TOPSHOT-ISRAEL-LEBANON-CONFLICT

A picture taken from northern Israel, along the border with southern Lebanon on March 4, 2024, shows smoke billowing following Israeli bombardment on the Lebanese village of Markaba. (Photo by JALAA MAREY/AFP via Getty Images)

BEIRUT — US President Joe Biden may be hopeful that a ceasefire between Israel and Hamas is days away, but former senior Lebanese military officials here have told Breaking Defense that whatever happens in the embattled enclave, there’s more reason than ever to fear the conflict is on the verge of escalating on another front with an Israeli ground incursion into southern Lebanon.
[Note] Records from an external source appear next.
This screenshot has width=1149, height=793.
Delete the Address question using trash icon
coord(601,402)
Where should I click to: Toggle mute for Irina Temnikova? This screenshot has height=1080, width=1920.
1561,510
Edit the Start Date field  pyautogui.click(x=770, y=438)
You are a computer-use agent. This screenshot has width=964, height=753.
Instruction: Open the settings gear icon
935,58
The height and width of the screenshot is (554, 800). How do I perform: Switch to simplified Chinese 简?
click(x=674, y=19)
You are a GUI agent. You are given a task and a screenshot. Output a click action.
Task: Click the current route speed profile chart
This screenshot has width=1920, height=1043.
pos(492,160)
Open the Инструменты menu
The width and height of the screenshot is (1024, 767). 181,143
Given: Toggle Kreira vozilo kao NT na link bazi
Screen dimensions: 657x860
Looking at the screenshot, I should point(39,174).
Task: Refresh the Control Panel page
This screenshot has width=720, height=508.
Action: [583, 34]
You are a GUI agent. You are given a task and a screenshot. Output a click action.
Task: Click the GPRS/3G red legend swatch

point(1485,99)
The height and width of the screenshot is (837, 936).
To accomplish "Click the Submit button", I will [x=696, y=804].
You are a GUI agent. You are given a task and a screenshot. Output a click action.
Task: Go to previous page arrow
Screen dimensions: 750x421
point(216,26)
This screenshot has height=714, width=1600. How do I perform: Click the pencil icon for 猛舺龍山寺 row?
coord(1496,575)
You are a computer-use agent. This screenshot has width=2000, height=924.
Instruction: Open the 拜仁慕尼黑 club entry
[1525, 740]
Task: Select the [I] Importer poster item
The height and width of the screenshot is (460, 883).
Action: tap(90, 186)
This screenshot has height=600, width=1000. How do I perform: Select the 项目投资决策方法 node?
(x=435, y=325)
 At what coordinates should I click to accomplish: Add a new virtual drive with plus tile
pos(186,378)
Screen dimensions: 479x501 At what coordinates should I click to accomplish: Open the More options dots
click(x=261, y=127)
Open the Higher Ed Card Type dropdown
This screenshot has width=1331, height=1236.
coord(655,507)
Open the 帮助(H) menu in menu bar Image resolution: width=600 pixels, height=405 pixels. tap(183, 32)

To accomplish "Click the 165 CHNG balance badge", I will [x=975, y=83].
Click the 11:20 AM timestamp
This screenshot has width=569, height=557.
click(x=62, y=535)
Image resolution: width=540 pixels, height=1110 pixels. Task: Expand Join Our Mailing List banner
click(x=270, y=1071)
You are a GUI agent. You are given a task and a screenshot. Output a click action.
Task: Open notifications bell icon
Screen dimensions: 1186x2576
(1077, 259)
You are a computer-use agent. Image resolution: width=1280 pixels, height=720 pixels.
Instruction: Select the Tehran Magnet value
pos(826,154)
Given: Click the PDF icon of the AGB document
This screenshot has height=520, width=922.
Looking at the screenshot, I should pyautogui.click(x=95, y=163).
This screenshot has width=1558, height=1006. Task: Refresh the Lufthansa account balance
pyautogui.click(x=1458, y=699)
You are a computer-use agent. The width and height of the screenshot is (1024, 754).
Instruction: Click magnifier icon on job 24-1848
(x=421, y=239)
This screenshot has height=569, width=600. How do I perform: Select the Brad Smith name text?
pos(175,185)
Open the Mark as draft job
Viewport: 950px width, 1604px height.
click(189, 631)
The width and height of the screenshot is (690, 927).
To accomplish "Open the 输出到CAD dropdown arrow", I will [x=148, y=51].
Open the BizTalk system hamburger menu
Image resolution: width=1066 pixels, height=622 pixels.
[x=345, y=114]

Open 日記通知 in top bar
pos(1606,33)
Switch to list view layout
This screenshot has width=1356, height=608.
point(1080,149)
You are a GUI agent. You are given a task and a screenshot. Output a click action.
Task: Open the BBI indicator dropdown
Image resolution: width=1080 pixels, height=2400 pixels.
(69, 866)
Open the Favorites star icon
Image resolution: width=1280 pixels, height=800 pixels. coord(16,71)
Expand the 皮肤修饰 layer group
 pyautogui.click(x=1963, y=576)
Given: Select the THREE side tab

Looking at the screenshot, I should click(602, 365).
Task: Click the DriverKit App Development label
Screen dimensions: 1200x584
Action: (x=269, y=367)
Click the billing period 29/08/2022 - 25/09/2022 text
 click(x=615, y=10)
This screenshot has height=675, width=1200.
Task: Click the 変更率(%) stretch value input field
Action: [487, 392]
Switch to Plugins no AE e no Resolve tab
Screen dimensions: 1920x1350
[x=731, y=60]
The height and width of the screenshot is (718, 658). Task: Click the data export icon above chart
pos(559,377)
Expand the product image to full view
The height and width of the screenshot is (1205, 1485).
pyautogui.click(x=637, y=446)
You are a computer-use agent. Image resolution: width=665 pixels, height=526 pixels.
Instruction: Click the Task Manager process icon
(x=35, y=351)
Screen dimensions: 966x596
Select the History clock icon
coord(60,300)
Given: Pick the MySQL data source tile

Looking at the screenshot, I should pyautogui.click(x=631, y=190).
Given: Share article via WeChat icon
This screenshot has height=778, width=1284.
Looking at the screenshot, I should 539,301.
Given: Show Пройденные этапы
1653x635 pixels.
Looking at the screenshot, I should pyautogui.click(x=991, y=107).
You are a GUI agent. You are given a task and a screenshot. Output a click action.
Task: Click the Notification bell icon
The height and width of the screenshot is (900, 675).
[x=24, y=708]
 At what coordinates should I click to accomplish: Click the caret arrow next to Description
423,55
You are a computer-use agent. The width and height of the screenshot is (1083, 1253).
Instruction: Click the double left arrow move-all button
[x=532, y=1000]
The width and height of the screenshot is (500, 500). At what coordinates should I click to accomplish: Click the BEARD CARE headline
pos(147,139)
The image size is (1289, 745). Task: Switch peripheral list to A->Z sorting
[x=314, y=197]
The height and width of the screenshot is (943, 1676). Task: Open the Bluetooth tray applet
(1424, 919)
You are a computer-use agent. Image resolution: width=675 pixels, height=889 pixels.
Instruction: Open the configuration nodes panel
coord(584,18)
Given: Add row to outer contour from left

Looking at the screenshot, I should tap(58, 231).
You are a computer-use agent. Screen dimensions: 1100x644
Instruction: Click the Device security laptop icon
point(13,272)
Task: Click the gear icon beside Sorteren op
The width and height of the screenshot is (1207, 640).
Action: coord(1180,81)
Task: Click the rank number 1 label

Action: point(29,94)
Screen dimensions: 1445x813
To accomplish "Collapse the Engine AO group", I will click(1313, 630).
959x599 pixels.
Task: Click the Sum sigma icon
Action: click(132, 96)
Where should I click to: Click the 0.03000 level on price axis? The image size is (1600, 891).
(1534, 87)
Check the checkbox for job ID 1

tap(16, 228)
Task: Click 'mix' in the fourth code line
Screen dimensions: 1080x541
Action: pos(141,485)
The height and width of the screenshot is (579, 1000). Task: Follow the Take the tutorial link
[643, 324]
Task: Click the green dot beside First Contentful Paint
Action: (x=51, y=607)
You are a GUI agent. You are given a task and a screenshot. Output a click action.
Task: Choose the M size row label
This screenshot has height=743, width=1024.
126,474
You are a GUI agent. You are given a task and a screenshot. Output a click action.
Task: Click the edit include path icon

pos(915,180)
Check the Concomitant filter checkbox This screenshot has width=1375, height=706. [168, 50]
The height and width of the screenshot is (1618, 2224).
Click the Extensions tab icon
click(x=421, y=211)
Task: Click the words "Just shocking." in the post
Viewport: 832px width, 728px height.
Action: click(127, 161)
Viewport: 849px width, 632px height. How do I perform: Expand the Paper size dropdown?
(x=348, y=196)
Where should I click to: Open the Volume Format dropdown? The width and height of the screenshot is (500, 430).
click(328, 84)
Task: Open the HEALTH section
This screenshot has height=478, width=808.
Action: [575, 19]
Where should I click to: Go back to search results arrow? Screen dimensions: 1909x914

The possibility of a wider war in the south, where Israeli forces and the armed group Hezbollah have been trading deadly fire for months, “is not an exaggeration. As long as Israel considers Hezbollah an existential threat, a ground offensive is more probable,” retired Lebanese Armed Forces Brig. Gen. Maroun Hitti said in a phone interview. “The prospective escalation of war is more expected than ever.”

Despite some heated rhetoric on both sides, until now both Israel and Hezbollah appeared wary of broadening the conflict. As another retired Lebanese Armed Forces brigadier general, Naji Mlaeb, put it, “Hezbollah is ready [for a larger conflict] but it doesn’t want it, while Israel wants [larger conflict] but is not ready” to fight on two fronts.

However, Israeli military officials have maintained that Jerusalem will no longer accept what it calls the security threat to Israelis who live near the border with Lebanon. In January Israeli Defense Minister Yoav Gallant said that even if Hezbollah were to stop launching rockets “unilaterally, Israel will not cease fire until it guarantees the safe return of residents of the north to their homes” and added Israel was “preparing to create a safe situation for the return of residents, also through military means” should diplomatic efforts fail.

That, observers fear, was an allusion to at least a limited ground invasion, especially after Gallant said on Tuesday that Hezbollah’s “aggression is bringing us closer to a critical point in decision-making regarding our military activities in Lebanon.”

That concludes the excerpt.